1. The number rolled can be a 2.

2. The number rolled can be a 5.

**Events:** These events are mutually exclusive since they cannot occur at the same time.

**Probabilities:** How do we find the probabilities of these mutually exclusive events? We need a rule to guide us.

**Addition Rule 1:** When two events, A and B, are mutually exclusive, the probability that A or B will occur is the sum of the probability of each event.


 Probabilities: 
 
$ P(2)=1/6$
                
$P(5)	 = 	1/ 6$
                
$P(2 or 5) = P(2)+P(5) = 	1/6	 + 	1/6 = 2/6 = 1/3 $

**Experiment 2:** A glass jar contains 1 red, 3 green, 2 blue, and 4 yellow marbles. If a single marble is chosen at random from the jar, what is the probability that it is yellow or green?

Probabilities:

$P(yellow)	 = 	 4/10$
  
$P(green)	 = 	 3/10$
  
$P(yellow or green)	 = 	P(yellow)	 + 	P(green) = 	 4/10 	 + 	 3/10 = 7/10 $


**Addition Rule 2 (Mutually Not Exclusive)**


**Experiment 4:** In a math class of 30 students, 17 are boys and 13 are girls. On a unit test, 4 boys and 5 girls made an A grade. If a student is chosen at random from the class, what is the probability of choosing a girl or an A student?

**Probabilities:**

$ P(girl or A) = P(girl) + P(A) – P(girl and A)$

$= 	13/30 + 9/30 – 5/30$

$= 	17/30$

**Experiment 6:** On New Year’s Eve, the probability of a person having a car accident is 0.09. The probability of a person driving while intoxicated is 0.32 and probability of a person having a car accident while intoxicated is 0.15. What is the probability of a person driving while intoxicated or having a car accident?

**Data provided**
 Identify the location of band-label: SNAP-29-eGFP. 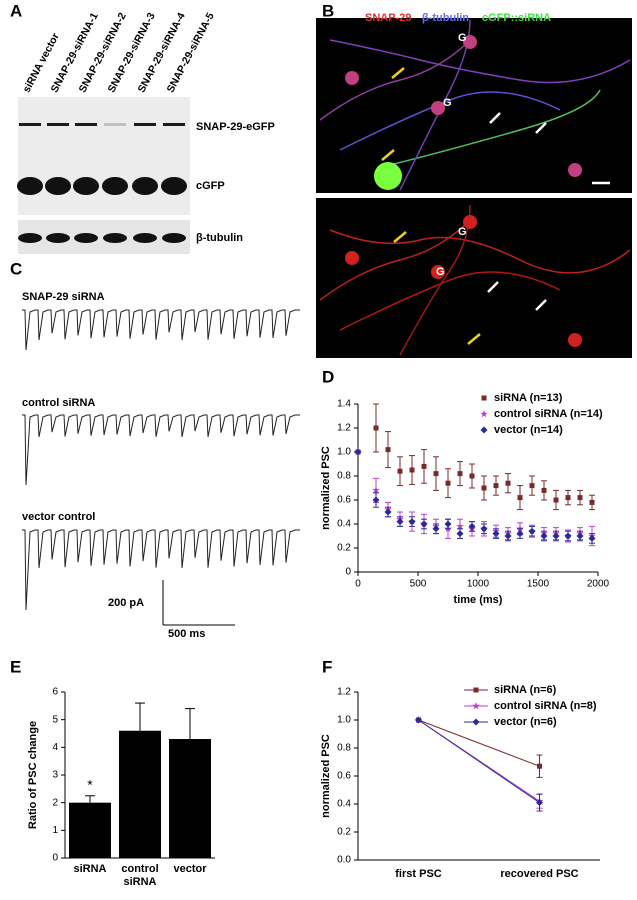
(236, 127).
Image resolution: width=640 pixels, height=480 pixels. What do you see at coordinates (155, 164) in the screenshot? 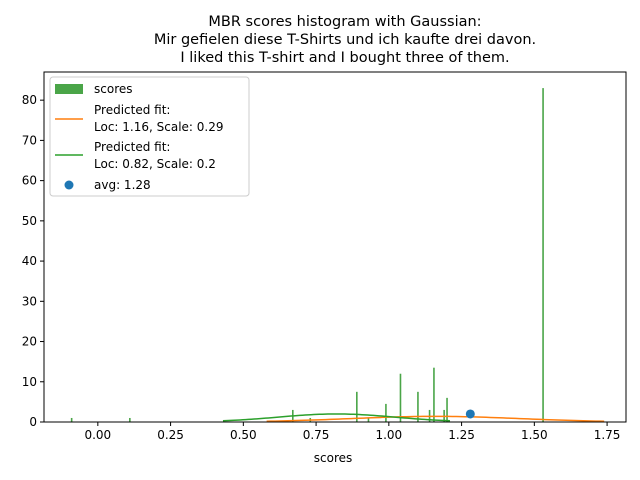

**Assignment**
Reproduce the portion of the probability text that begins at the words "1. The number" and stops after "to guide us.", character for character.

**Worked solution**
1. The number rolled can be a 2.

2. The number rolled can be a 5.

**Events:** These events are mutually exclusive since they cannot occur at the same time.

**Probabilities:** How do we find the probabilities of these mutually exclusive events? We need a rule to guide us.